--- Saved data entries ---
══════════════════════════════

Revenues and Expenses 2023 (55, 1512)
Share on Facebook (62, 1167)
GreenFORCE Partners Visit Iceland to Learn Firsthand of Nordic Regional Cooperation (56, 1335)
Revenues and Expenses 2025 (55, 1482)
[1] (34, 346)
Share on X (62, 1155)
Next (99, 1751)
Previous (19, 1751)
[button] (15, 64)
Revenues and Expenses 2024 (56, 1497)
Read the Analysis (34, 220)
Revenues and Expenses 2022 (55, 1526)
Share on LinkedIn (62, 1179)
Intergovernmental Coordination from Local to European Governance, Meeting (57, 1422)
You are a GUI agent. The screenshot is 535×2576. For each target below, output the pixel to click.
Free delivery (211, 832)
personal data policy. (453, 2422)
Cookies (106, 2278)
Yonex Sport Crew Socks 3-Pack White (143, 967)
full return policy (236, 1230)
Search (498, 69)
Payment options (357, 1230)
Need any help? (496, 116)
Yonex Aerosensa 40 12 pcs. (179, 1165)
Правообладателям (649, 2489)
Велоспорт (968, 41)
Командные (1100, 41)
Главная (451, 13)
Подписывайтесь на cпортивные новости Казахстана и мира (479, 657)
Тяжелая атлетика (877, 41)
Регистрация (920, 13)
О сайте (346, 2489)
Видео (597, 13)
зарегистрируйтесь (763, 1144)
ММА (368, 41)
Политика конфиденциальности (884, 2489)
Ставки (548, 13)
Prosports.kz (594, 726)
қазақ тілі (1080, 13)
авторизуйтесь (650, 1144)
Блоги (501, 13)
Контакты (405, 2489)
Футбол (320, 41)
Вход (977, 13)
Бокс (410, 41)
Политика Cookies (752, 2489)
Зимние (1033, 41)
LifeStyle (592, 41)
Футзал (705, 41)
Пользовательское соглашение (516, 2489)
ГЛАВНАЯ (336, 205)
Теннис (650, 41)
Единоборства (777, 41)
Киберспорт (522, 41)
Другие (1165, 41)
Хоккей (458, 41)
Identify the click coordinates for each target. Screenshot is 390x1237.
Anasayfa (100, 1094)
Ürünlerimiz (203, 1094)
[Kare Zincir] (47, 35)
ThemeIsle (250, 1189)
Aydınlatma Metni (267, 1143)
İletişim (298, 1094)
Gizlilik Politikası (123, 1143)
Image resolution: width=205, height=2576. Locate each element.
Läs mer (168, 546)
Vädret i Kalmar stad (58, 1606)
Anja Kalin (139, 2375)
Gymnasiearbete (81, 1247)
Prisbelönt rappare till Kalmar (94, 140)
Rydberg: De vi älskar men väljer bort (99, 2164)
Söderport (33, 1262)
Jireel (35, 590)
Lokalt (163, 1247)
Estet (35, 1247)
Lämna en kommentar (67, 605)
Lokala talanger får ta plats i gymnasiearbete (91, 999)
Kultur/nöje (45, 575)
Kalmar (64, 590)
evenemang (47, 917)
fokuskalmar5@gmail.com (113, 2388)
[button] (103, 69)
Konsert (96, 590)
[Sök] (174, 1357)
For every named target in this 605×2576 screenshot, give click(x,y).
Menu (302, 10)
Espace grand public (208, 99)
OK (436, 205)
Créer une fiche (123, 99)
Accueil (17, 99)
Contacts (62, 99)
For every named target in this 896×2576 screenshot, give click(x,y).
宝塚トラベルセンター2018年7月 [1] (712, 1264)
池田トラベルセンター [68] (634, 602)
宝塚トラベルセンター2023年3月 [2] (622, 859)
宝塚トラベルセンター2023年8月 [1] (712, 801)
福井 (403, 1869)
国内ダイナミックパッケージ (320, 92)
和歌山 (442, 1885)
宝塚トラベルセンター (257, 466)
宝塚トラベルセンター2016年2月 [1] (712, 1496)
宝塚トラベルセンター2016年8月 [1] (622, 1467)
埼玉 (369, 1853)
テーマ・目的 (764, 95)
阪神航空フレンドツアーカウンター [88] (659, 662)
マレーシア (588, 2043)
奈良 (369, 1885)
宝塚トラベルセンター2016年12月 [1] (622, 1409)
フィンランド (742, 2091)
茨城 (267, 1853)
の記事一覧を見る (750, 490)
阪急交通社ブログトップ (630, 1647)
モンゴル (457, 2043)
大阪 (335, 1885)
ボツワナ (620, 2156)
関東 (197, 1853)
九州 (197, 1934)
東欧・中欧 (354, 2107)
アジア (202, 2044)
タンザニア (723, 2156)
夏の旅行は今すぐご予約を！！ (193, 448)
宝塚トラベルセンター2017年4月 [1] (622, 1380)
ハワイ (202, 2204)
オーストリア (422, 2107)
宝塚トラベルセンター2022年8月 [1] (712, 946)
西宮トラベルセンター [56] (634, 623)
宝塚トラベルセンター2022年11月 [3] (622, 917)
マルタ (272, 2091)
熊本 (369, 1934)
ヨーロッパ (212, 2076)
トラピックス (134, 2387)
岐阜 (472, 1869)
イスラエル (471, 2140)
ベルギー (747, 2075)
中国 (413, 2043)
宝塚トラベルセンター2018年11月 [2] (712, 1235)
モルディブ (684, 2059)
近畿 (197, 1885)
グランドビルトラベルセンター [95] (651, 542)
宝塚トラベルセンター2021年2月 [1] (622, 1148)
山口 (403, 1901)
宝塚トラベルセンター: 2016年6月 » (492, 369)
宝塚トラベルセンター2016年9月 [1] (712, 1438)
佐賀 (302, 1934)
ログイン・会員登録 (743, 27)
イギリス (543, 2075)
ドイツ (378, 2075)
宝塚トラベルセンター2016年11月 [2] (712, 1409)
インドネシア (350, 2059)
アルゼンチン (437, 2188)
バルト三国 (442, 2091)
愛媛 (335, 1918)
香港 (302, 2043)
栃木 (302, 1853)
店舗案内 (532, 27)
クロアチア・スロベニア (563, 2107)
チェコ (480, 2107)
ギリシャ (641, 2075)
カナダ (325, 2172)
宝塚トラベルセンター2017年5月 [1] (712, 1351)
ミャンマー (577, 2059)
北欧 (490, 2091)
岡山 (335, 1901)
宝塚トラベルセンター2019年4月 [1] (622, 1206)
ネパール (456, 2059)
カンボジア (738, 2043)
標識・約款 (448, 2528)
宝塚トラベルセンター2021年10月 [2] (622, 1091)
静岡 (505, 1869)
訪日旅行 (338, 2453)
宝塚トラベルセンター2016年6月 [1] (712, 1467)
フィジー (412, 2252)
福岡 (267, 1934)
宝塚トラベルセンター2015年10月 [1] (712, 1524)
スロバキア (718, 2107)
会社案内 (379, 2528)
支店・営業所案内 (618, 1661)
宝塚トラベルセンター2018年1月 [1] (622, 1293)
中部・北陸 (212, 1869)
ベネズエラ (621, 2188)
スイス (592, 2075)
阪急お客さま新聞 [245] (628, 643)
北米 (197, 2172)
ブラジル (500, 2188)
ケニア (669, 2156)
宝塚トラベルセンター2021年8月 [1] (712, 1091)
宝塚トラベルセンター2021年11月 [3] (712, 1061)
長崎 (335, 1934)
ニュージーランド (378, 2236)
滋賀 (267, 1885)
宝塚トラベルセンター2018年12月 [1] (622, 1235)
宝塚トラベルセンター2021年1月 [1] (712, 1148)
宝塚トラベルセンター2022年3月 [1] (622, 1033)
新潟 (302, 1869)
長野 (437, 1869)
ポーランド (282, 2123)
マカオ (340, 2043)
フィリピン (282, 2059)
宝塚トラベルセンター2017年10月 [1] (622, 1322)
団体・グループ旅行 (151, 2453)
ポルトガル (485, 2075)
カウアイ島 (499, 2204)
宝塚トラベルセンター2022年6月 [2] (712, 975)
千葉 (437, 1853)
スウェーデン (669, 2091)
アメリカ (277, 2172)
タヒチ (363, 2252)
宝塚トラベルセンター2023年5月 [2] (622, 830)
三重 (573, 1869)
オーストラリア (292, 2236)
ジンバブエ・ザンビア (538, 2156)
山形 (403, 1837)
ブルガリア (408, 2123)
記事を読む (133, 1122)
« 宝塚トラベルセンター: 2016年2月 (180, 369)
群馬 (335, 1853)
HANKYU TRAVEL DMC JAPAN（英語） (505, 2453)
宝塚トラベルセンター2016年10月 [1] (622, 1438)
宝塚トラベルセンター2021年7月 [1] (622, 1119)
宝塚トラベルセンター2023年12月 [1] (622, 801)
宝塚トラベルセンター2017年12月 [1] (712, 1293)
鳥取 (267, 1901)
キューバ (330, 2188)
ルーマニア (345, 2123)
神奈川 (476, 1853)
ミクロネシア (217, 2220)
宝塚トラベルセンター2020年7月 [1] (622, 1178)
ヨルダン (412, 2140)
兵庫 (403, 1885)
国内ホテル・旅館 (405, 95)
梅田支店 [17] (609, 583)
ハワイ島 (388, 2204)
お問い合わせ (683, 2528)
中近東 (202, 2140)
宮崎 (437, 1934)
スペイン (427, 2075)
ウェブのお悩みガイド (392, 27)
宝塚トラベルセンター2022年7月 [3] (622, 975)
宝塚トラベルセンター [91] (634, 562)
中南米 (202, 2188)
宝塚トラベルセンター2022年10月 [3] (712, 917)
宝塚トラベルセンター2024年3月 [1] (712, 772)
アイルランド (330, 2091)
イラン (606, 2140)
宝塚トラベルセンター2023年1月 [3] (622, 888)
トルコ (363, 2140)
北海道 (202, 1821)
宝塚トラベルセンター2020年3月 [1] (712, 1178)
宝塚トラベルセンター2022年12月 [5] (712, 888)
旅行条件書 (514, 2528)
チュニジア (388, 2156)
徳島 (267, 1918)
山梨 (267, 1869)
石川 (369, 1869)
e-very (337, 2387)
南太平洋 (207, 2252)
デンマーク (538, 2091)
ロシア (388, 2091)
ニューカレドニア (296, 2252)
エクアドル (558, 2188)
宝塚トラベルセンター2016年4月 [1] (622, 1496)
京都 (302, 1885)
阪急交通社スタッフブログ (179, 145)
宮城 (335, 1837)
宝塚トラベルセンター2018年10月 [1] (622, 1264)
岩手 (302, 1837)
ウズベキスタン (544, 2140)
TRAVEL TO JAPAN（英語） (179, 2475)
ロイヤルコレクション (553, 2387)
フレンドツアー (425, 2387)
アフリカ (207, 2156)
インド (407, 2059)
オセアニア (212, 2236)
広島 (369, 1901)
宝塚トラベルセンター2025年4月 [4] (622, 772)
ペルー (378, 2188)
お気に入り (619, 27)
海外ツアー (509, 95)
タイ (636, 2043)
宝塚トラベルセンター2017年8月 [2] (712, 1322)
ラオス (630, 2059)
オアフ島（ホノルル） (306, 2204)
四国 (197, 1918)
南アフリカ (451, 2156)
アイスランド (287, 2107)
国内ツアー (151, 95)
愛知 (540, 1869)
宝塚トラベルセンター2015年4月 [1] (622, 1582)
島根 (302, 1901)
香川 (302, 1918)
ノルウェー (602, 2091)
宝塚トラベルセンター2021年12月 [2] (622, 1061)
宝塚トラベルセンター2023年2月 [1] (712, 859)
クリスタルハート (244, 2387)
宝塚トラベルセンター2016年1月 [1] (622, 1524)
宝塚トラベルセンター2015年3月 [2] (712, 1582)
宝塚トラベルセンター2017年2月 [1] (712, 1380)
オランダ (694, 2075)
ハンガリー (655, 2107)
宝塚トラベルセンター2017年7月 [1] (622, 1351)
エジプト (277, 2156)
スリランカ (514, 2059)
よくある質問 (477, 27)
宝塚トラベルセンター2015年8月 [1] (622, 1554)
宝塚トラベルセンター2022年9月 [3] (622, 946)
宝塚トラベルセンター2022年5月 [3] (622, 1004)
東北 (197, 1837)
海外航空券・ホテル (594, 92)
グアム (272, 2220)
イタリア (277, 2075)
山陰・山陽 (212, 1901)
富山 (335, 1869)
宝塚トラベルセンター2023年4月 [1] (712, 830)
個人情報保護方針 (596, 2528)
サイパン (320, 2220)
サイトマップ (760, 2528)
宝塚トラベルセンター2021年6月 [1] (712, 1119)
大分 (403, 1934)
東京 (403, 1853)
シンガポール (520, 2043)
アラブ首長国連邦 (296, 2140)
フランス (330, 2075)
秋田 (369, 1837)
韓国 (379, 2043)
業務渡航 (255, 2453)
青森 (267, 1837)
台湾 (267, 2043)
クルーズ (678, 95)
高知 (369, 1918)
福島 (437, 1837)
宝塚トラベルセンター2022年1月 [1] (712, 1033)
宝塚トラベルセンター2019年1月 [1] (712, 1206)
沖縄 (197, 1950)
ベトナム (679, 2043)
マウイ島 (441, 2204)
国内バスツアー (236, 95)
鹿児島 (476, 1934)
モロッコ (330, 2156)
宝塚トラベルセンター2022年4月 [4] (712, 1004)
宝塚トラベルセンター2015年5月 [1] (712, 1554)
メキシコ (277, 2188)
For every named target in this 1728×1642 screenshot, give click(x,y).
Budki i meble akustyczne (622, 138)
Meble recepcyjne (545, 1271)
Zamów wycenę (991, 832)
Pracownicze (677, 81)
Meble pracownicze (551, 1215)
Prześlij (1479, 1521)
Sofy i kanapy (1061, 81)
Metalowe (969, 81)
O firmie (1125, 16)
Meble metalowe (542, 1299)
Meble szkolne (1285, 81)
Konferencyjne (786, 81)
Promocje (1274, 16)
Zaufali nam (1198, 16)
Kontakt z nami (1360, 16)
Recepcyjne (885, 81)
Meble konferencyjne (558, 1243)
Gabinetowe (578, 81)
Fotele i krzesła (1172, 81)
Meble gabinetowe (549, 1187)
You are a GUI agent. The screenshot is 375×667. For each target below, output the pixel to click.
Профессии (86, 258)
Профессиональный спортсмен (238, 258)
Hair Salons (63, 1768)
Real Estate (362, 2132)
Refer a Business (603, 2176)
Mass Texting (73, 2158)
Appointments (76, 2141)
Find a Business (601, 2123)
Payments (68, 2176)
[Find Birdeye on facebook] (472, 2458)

══════════════════════════════

--- Your task ---
Exactly as they appear, retype the lines from the start of the records through the line containing "Intergovernmental Coordination from".

--- Solution to this problem ---
Revenues and Expenses 2023 (55, 1512)
Share on Facebook (62, 1167)
GreenFORCE Partners Visit Iceland to Learn Firsthand of Nordic Regional Cooperation (56, 1335)
Revenues and Expenses 2025 (55, 1482)
[1] (34, 346)
Share on X (62, 1155)
Next (99, 1751)
Previous (19, 1751)
[button] (15, 64)
Revenues and Expenses 2024 (56, 1497)
Read the Analysis (34, 220)
Revenues and Expenses 2022 (55, 1526)
Share on LinkedIn (62, 1179)
Intergovernmental Coordination from Local to European Governance, Meeting (57, 1422)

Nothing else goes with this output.